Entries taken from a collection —
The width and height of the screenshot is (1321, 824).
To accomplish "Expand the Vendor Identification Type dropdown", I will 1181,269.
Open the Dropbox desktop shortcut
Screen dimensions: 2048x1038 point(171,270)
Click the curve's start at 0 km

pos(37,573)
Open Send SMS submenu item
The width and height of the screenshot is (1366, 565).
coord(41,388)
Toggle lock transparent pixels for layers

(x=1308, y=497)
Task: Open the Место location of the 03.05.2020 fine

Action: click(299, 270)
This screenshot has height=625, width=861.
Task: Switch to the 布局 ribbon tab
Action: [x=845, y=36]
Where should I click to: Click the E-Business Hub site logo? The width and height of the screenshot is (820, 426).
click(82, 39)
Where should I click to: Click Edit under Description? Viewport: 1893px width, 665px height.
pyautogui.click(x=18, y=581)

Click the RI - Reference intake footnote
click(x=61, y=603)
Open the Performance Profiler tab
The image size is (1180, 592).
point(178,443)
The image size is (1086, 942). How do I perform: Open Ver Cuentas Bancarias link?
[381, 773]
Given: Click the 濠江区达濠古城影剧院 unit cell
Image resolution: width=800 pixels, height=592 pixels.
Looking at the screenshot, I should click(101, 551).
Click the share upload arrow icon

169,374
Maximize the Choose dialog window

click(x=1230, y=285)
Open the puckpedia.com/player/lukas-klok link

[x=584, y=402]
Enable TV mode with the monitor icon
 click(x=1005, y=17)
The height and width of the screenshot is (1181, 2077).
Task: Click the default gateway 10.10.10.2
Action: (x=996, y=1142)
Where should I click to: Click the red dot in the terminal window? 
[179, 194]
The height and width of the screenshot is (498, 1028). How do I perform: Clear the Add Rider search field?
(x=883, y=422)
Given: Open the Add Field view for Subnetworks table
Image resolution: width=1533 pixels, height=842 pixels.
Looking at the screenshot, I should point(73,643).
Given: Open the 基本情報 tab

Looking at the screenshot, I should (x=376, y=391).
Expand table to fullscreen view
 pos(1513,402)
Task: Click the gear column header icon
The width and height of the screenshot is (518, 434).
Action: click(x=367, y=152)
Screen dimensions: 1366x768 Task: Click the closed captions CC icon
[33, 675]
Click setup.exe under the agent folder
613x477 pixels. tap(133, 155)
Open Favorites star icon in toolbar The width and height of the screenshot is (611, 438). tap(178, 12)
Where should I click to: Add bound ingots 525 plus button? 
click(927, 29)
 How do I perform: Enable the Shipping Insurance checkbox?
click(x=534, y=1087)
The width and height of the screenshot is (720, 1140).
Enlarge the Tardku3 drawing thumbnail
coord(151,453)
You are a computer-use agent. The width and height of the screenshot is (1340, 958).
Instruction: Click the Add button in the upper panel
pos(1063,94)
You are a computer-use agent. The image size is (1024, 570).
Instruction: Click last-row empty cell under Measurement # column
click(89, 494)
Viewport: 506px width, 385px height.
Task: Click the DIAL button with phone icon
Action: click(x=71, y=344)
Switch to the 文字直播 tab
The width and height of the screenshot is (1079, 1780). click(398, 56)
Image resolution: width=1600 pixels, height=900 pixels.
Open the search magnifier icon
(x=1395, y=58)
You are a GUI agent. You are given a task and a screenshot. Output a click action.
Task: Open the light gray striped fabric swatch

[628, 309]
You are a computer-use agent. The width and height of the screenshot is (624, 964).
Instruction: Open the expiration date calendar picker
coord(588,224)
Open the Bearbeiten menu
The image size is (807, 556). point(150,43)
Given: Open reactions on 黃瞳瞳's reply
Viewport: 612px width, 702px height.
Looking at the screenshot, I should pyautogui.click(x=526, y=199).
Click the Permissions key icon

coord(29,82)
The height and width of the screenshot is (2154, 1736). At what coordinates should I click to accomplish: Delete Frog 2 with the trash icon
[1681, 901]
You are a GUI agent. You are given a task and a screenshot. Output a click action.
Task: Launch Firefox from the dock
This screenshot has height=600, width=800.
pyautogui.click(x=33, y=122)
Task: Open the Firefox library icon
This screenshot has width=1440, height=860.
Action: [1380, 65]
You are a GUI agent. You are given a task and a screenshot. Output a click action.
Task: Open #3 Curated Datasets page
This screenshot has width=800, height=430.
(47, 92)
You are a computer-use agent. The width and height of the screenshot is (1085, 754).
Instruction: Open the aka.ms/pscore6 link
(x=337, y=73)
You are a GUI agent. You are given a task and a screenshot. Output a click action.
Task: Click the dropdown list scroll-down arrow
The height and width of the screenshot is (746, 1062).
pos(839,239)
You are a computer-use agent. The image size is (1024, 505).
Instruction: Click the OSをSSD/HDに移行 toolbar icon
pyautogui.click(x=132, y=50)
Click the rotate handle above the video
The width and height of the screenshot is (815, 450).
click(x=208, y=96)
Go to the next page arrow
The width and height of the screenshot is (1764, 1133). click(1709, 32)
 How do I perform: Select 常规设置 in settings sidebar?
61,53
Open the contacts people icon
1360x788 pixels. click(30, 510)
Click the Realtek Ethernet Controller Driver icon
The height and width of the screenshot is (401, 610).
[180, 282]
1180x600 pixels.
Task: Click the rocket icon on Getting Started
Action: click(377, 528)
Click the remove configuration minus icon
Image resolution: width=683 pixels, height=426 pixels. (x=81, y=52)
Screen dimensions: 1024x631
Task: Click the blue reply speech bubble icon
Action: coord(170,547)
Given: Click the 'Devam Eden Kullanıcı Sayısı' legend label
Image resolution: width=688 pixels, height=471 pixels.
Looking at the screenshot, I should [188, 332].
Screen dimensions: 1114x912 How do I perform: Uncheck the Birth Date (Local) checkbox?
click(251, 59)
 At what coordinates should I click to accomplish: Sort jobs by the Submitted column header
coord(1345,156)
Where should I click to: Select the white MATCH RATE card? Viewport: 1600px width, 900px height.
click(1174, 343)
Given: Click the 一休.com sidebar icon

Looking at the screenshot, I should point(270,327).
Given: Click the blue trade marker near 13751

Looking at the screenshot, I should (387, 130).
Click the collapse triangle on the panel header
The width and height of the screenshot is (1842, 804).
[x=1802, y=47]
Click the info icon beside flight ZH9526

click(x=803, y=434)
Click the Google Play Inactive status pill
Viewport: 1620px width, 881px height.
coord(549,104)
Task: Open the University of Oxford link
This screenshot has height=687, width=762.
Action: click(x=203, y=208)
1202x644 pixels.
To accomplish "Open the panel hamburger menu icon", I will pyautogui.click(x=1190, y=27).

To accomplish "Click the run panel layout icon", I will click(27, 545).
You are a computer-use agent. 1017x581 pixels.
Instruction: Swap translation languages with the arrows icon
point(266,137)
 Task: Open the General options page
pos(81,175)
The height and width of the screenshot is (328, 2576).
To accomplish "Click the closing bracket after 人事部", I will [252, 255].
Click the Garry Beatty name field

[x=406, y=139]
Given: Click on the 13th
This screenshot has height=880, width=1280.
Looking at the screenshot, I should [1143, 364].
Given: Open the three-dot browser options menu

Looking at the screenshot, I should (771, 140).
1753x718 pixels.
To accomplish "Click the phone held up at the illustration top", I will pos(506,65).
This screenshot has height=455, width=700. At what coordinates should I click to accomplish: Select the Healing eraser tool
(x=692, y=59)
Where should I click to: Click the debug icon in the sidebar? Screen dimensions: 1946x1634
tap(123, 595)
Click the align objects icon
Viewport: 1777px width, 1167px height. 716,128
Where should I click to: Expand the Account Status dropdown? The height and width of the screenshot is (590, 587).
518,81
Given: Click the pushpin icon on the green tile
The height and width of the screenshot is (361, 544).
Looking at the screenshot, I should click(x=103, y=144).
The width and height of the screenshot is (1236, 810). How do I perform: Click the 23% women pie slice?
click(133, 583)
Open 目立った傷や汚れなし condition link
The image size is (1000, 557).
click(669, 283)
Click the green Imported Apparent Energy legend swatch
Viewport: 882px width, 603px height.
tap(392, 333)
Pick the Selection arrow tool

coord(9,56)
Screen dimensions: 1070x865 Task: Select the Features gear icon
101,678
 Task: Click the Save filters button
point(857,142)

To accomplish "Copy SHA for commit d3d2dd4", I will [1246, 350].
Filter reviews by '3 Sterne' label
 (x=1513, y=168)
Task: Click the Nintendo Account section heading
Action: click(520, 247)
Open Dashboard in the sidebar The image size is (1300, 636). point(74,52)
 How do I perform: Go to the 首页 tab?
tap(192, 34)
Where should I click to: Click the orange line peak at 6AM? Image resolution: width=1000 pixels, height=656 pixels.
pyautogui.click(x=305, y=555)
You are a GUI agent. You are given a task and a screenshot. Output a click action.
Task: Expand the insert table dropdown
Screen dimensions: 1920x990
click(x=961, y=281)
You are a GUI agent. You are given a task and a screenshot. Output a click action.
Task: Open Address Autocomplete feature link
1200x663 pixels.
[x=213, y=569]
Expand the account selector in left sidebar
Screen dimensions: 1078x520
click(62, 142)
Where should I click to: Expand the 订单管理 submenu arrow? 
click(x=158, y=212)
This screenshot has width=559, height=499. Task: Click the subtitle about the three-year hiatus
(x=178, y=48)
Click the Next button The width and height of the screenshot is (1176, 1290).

What is required — Work out how many lines of the data hold the string "computer". State only that number.

Response area — 6